Ararat # 2: Mont Artos

Publié le 31/08/2021

Latif aime la montagne et est allé au sommet du mont Artos (3515 m). Il me conduit dans le jardin de sa maison, un verger collectif à peine entretenu. Un vieux canapé, des palettes de bois récupérées forment un table. L’un des ses frères plus jeunes me porte un repas. Pour des raisons que j’ignore, je n’aurai pas accès à la maison et surtout à une douche à laquelle je rêve tant après une journée bien chaude. Je plante ma tente juste avant la nuit tombée et mon vélo trouve place dans un garage fermé à clé. Je suis alors invité à boire le thé à quelques mètres de la table des femmes qui m’accueillent avec de francs sourires. Le père de Latif s’assoit à ma table. Soudainement, il se lève et part. On entend presque aussitôt l’appel du muezzin et je découvre que son père est l’imam du village ! Celui-ci ramène un plateau de prunes qu’il a récolté et des femmes secouent l’abricotier du verger pour récolter les fruits tombés sur une bâche. L’heure est au thé. Mon arrivée a été une surprise bienvenue, tirant de l’ennui et attisant la curiosité. En représentant du monde riche, j’incarne un occasion de voir autre chose que la Turquie, peut-être une ascension sociale. A chacun de mes voyages, je me heurte à cette asymétrie fondamentale d’être né bien nourri et d’être celui qui peut voyager librement. Son père m’évoque Evliyâ Çelebi (ottoman : 1611- 1685) qui fut l’un des principaux voyageurs turc et écrivain en prose du XVIIe siècle. Il a parcouru les terres d’Europe, d’Asie occidentale et d’Égypte pendant plus de cinquante ans.

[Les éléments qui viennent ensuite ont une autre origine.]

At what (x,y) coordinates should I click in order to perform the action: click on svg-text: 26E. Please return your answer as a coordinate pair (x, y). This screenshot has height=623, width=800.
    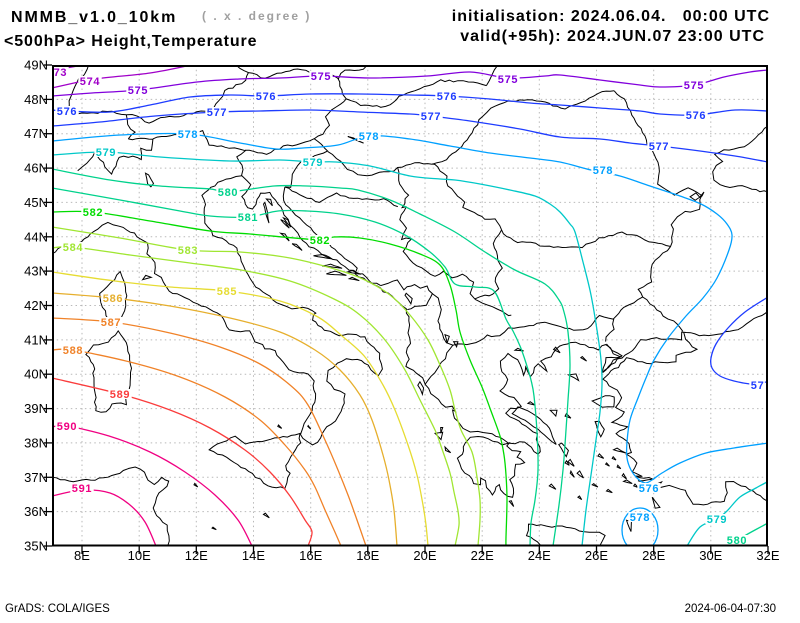
    Looking at the image, I should click on (596, 556).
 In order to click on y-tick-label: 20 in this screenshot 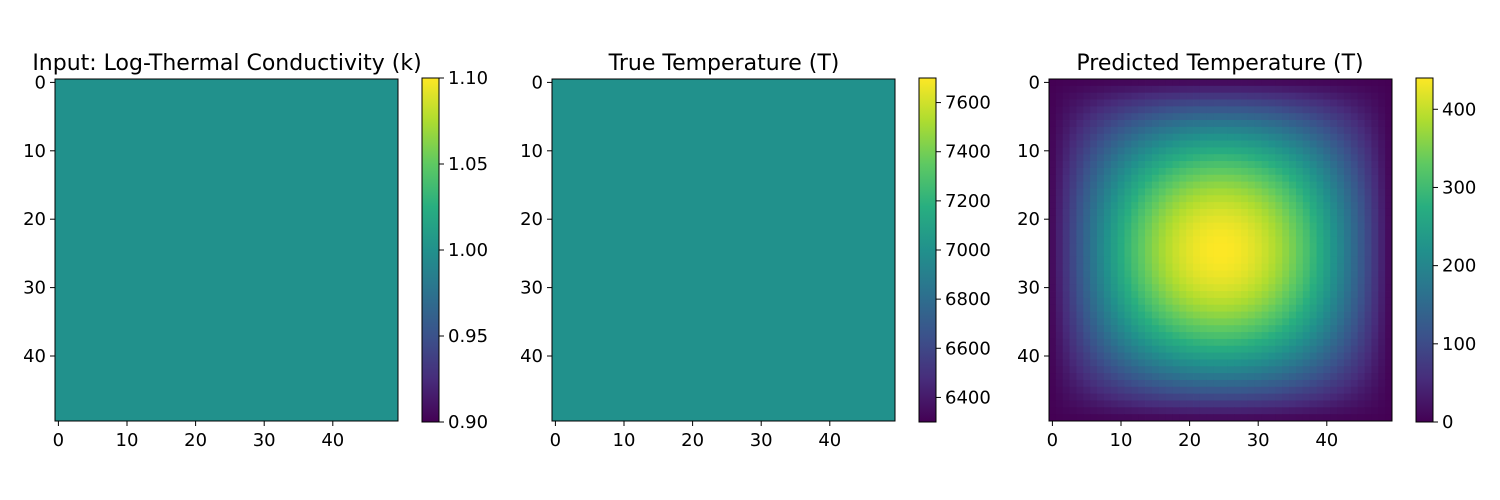, I will do `click(34, 220)`.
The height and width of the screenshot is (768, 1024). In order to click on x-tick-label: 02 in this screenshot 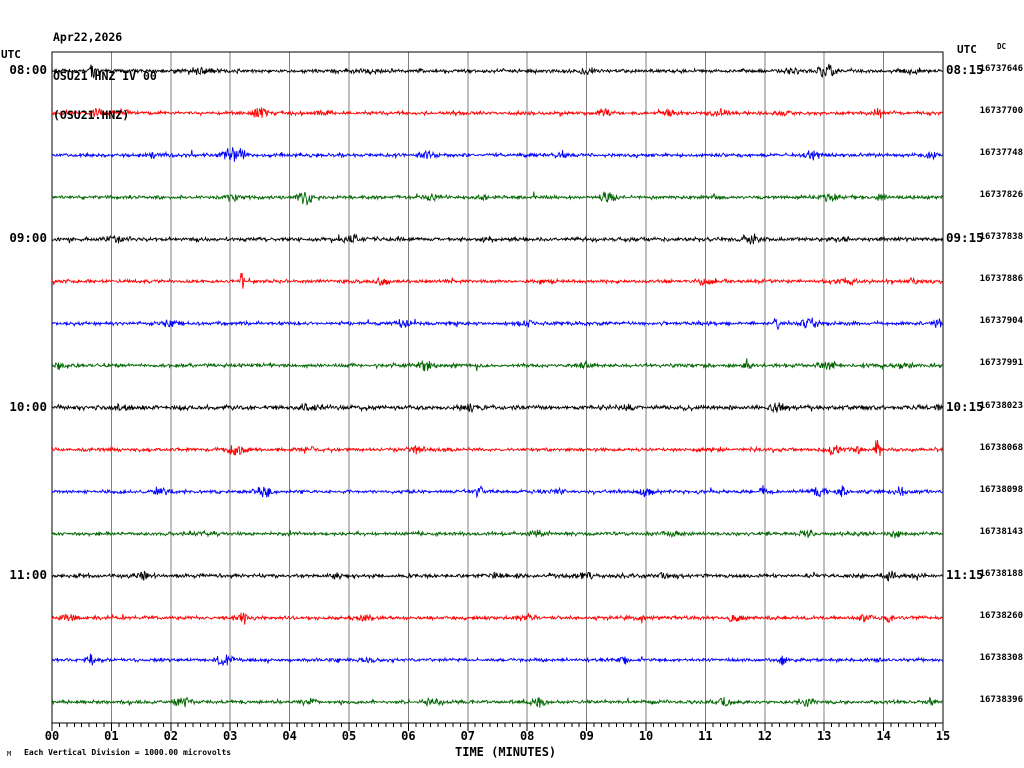, I will do `click(171, 736)`.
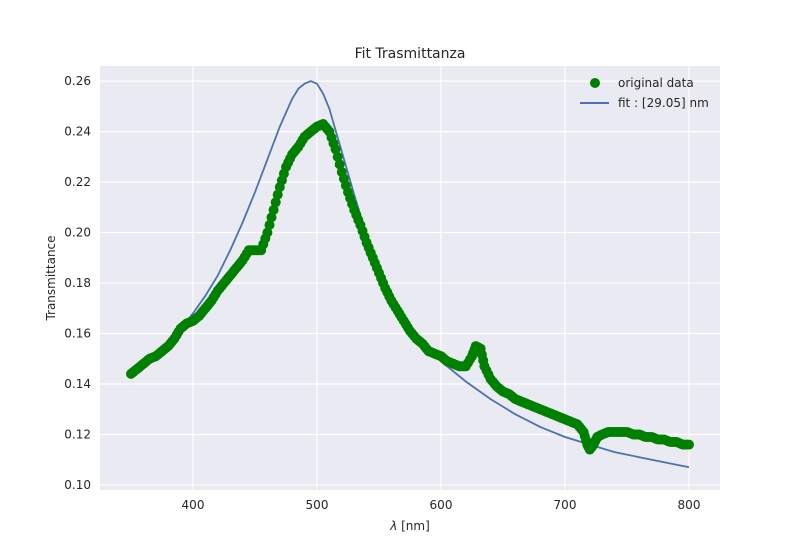  I want to click on legend-label-fit: fit : [29.05] nm, so click(664, 103).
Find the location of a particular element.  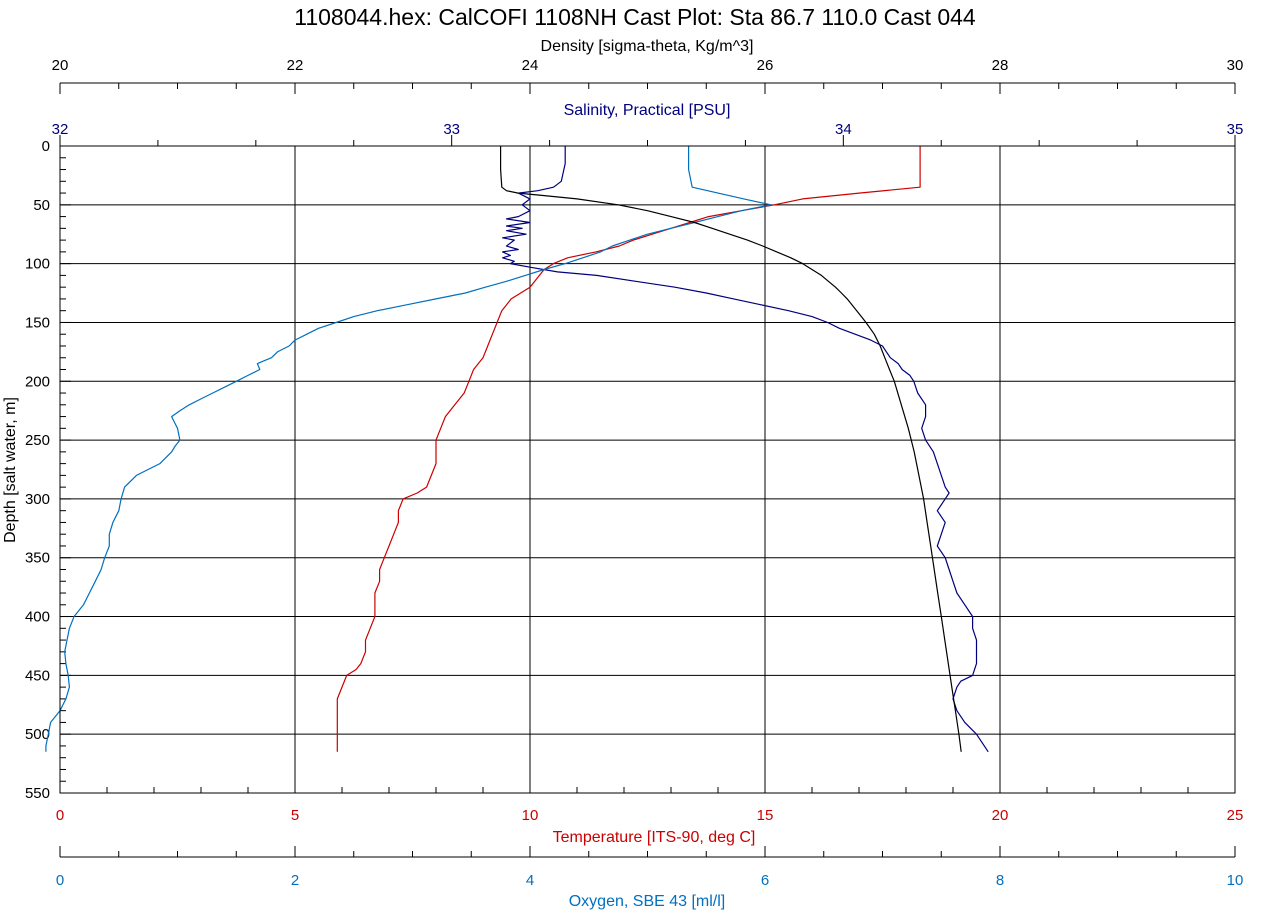

depth-tick-label: 250 is located at coordinates (38, 440).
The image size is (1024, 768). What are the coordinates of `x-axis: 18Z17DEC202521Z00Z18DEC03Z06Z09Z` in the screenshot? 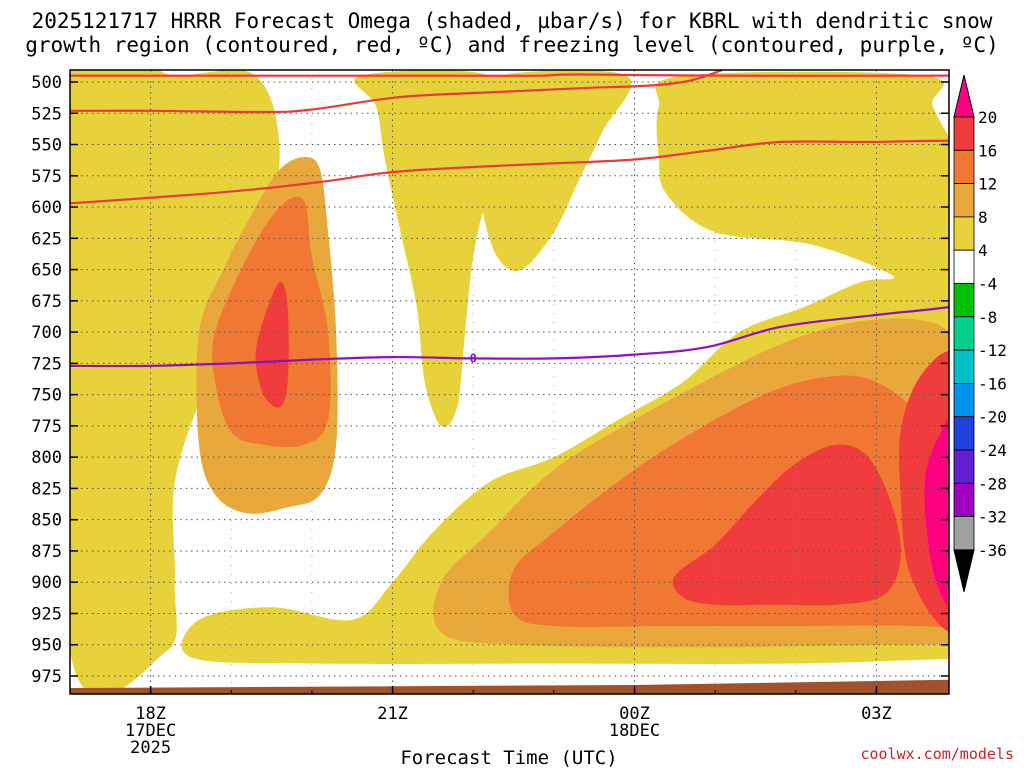 It's located at (508, 722).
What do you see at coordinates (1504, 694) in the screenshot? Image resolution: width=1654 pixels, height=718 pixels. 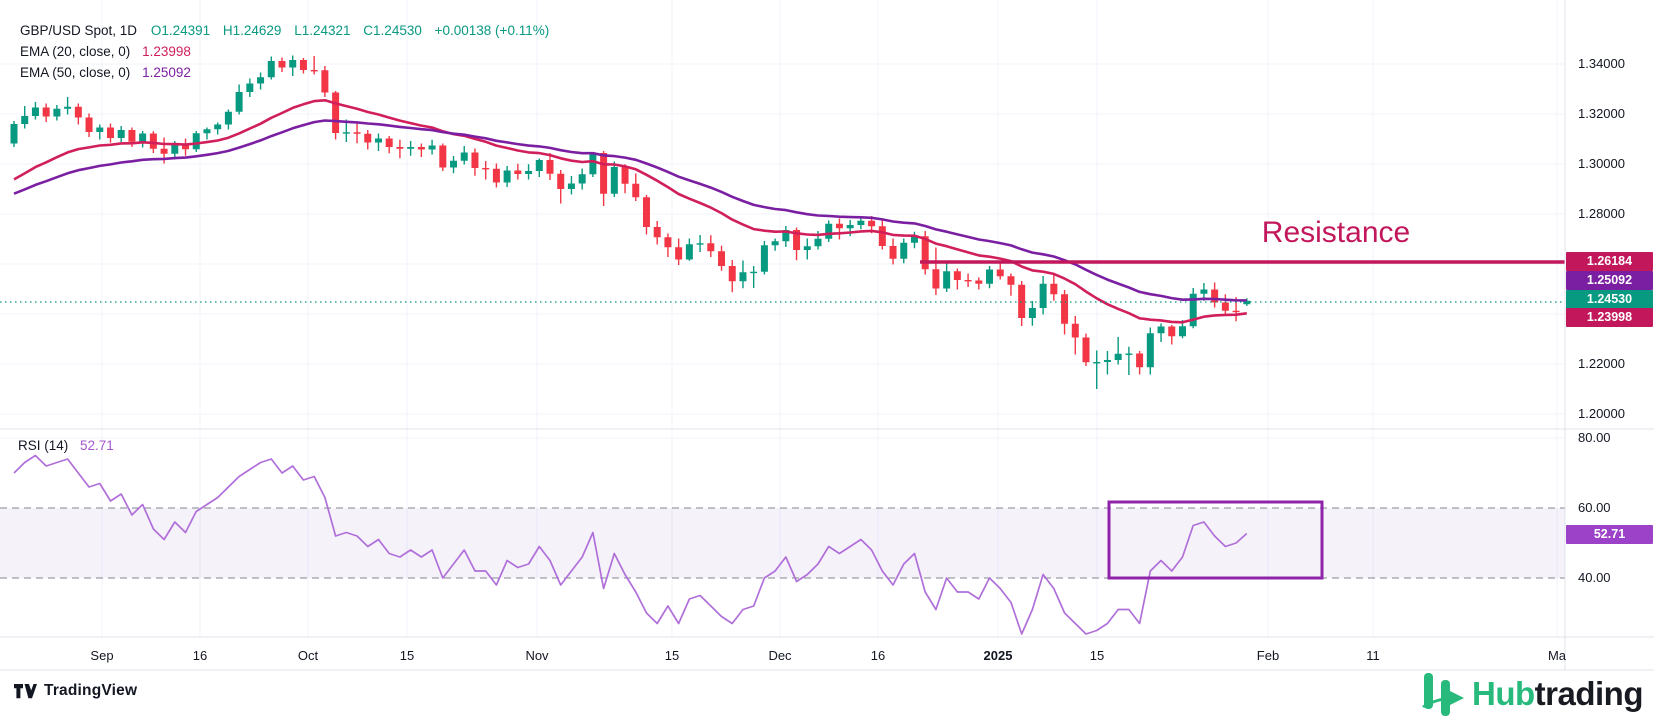 I see `hub-text-green: Hub` at bounding box center [1504, 694].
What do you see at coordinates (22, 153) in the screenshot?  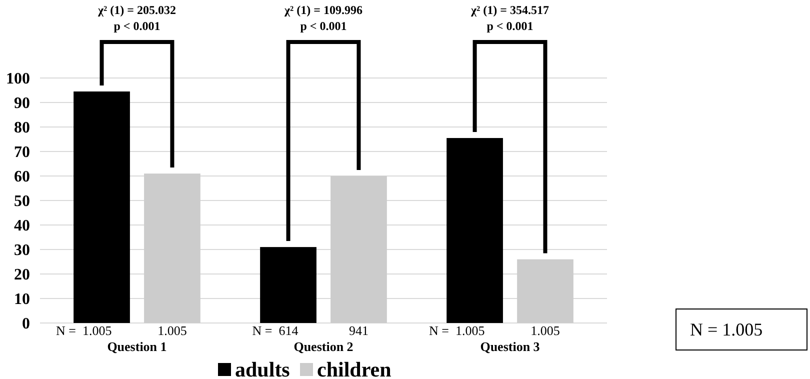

A 17 ans, j’incarne pour Latif l’amour des montagnes, le désir de liberté. Il se pose plein de questions sur le mariage, cet acte si capital, un rite de passage ultime à ses yeux l’horizon, car il ouvre à la sexualité et à la famille, si prisée. Le fait que je vive à cheval sur plusieurs pays, que ma compagne soit d’une autre nationalité que la mienne, que nous ne sommes pas mariés le trouble visiblement. Finalement, habitons-nous ensemble ? Quelle est la véritable nature de notre relation ? Lorsque je tente de lui dire que nous sommes tous deux êtres atypiques et menons, en quelque sorte, « une vie d’artiste », la situation empire. Ah bon, vous êtes des artistes, c’est dire que vous êtes assez riches pour ne pas avoir besoin de travailler ? Notre échange passe par l’écrit rudimentaire, le seul usage du téléphone comme traducteur porte encore plus à la confusion. Les small talks, échangés de part et d’autre, lus à plusieurs, créent des quiproquos que rien ne parvient, hélas, à nuancer. Réside une montagne d’incompréhension.

C’est à cinq heures du matin que je me réveille et plie ma tente. Latif m’a déjà porté un copieux petit-déjeuner préparé par sa mère. Vers six heures trente, il m’accompagne et me conduit sur le bon chemin, m’indique la voie par où monter. Je pars avec mes chaussures de marche et mes bâtons de ski. Il me faudra 5h30 pour atteindre le sommet marqué par une boîte métallique orange dans laquelle figure un carnet où inscrire la date de son passage. La pente est abrupte, le soleil redoutable. Au fur et à mesure de l’ascension, le lac de Van déploie sa véritable dimension marine Une brise bienvenue rafraîchit un peu l’atmosphère. Les zones de silence se font rares. Ce sommet comme tant d’autres en fait partie, car les Turcs ne sont en général pas des sportifs, ils ne courent pas leurs montagnes, pourtant si proches. Un litre et demi d’eau emporté me suffit juste pour la montée. J’arrive explosé et assoiffé au pied de la montagne dont on aperçoit que l’antécime. Quelque chose de sucré me manque, mes pieds surchauffent dans mes chaussettes de laine, mes jambes fatiguent. La descente m’a paru interminable, me rappelant que le corps n’est qu’un abri précaire.

L’approche de l’Ararat a commencé, la route sera encore longue. Je leur exprime le besoin de me laver après une journée à pédaler et une autre à gravir le mont Artos et mon envie de me baigner dans le lac de Van, même si je ressens une forme d’affront vis-à-vis de l’hospitalité de son père. Toute la famille souhaiterait me retenir mais fini par accepter ma décision à contre-coeur. Je charge tout de même mon vélo et descends au au bord du lac, retrouver le calme et le sentiment d’unité qu’il me procure.